2. Die so genannte „fiskalische Ausbeutung“ wird reduziert, die durch Beschäftigungsverhältnisse entsteht, deren Entlohnung so niedrig ist, dass jene, die unter diesen Bedingungen arbeiten, ohne eine Zuschussleistung des Staates nicht um die Runden kommen, obwohl sie nicht arbeitslos sind.
3. Vor dem Hintergrund des europäischen Wirtschaftsraumes bekämpfen Mindestlöhne die Gefahr eines Lohndumpings durch ausländische Arbeitnehmer, die ihre Waren und Dienstleistungen billiger anbieten können als ihre KollegInnen aus dem Inland.
4. Erfahrungen aus anderen Ländern, die bereits Mindestlöhne eingeführt haben, zeigen, dass dort keine oder nur sehr geringe negative Auswirkungen am Arbeitsmarkt festgestellt werden konnten. Besonders gut erforscht ist dies in Bezug auf Großbritannien, das im Jahre 1999 unter der Labour-Regierung mit Premier Tony Blair diesen Schritt wagte. Besonders die untersten Einkommensschichten profitierten nachhaltig von der Einführung des Mindestlohnes, wie die Untersuchungen z.B. der „Low Pay Commission“ zeigten. Besondere Effekte wie das hohe Wirtschaftswachstum zu diesem Zeitpunkt oder auch die überdurchschnittlich große Flexibilität des Arbeitsmarktes wurden bei der ausführlichen Untersuchung jedoch ganz bewusst ausgeblendet (vgl. Möller, König 2008).

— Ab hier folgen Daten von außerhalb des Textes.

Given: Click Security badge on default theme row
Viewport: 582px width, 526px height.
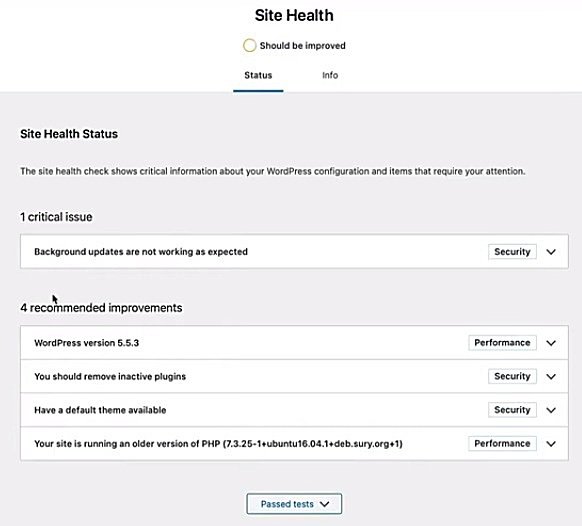Looking at the screenshot, I should click(x=512, y=410).
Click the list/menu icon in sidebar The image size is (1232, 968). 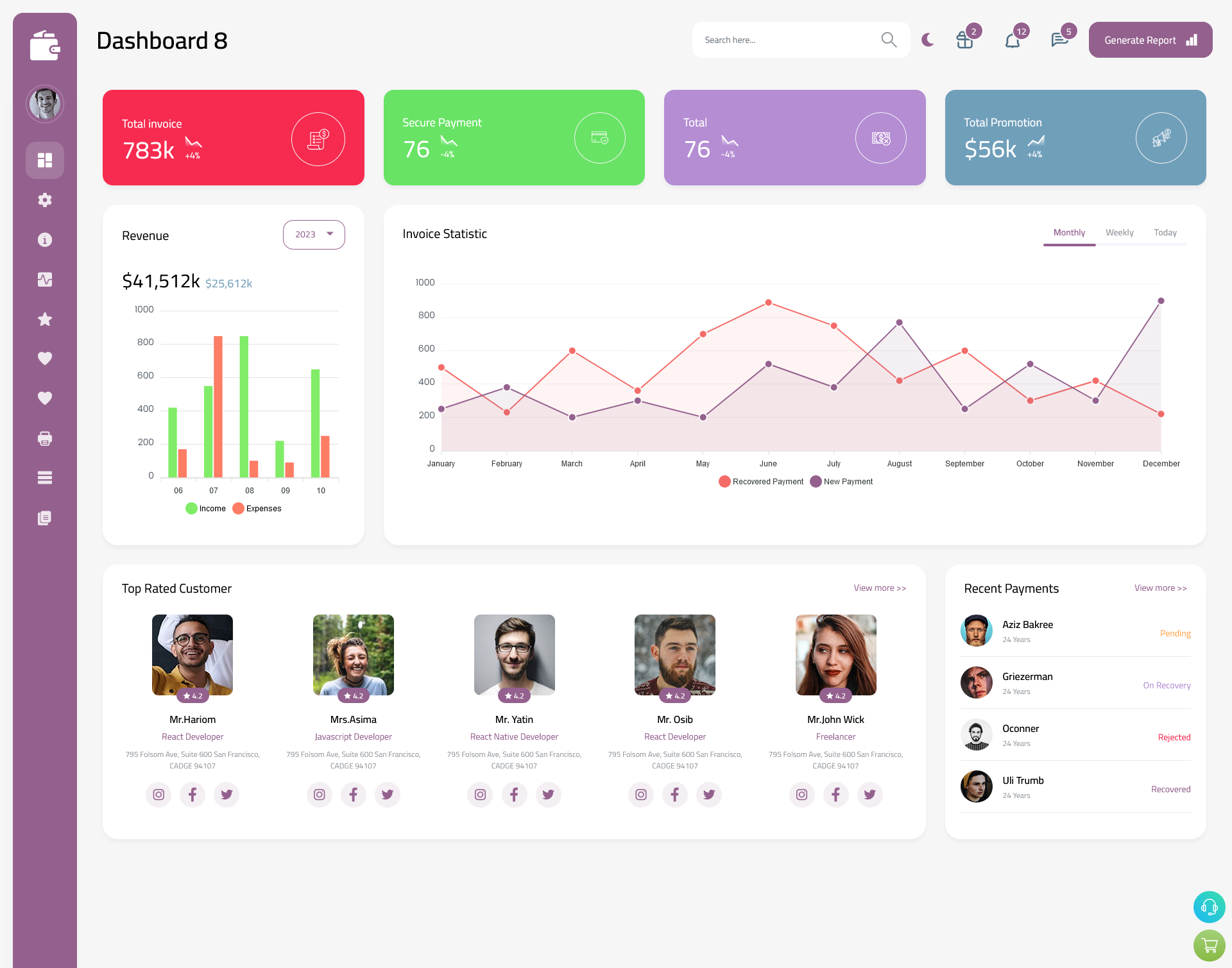coord(44,477)
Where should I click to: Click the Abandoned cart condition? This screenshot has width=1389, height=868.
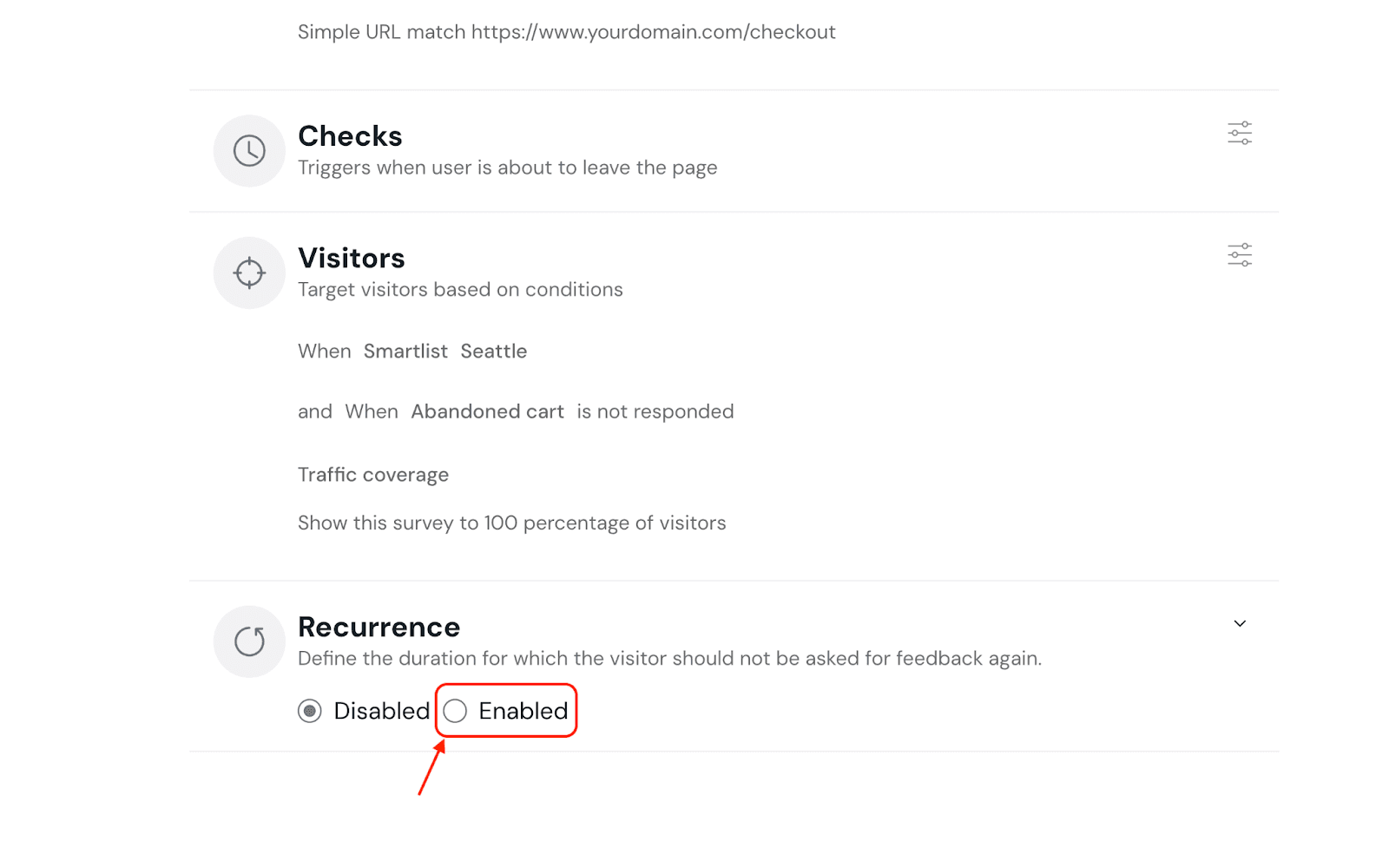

5. Vor allem seitens der Gewerkschaft wird ein gesetzlicher Mindestlohn auch als wirksames Mittel zur Verringerung der Einkommensschere zwischen Männern und Frauen ins Spiel gebracht (so zum Beispiel der DGB in seiner Pressemeldung Nr. 20 vom 5.3. 2015: „Jede vierte Frau hat Anspruch auf mehr Geld“).
6. Ein gesetzlicher Mindestlohn stärkt und schützt jene Arbeitgeber, die ihren Beschäftigten bereits ohne gesetzliche Verpflichtung eine Entlohnung in entsprechender Höhe bezahlten. (z.B. vorgebracht von der Linksfraktion im Bundestag, vgl. http://www.linksfraktion.de/im-wortlaut/mindestlohn-ohne-wenn- aber-2015-03-05/)
7. Auf Seiten der ArbeitnehmerInnen sind außerdem durchwegs positive Effekte einer besseren Bezahlung in Folge der Einführung des Mindestlohnes wie z.B. die Erhöhung der Leistungsbereitschaft oder die Stärkung der Bindung an den Arbeitgeber zu erwarten, die wiederum auf das in der Öffentlichkeit wahrgenommene Image des Unternehmens positiv rückwirken können (vgl. Möller, König 2008)
In Abwägung der Auswirkungen eines Mindestlohnes auf den Arbeitsmarkt und die Situation der Beschäftigten sehen die BefürworterInnen die dabei entstehenden Kosten bzw. Schäden als vertretbar bzw. überwiegen ihrer Meinung nach die Vorteile. So argumentiert zum
Beispiel die SPD auf ihrer Homepage „Faktencheck Mindestlohn“
(http://www.spd.de/aktuelles/Faktencheck_Mindestlohn/) mit dem bisher nicht erbrachten Beweis eines negativen Effekts auf den Arbeitsmarkt in jenen 21 der 28 EU-Staaten, in denen bereits Mindestlöhne eingeführt worden sind, die teilweise höher als jener in Deutschland sind. Das gleiche Argument findet sich beim „Bündnis 90/Die Grünen“ (http://www.spd.de/aktuelles/Faktencheck_Mindestlohn/).
2.2.Contra Mindestlohn:
Die ökonomischen Kosten übersteigen den Nutzen.
Gegner der Einführung eines gesetzlichen Mindestlohnes finden sich nicht nur in den Reihen des Koalitionspartners CDU/CSU, die sich bis zum Beschluss des MiLoG für zahlreiche Ausnahmen in verschiedenen Bereichen eingesetzt hatte. Auch eine große Zahl von Ökonomen beurteilt die Auswirkungen der Einführung des Mindestlohnes zumindest tendenziell negativ und sieht bei weitem keine eindeutig überwiegend positive Bilanz dieser Maßnahme für den Arbeitsmarkt und die Wirtschaft insgesamt.
Die Sicherstellung eines existenzsichernden Einkommens sei nicht die Aufgabe der Wirtschaft, sondern des Staates, der zu diesem Zwecke über bereits bewährte Mittel wie z.B.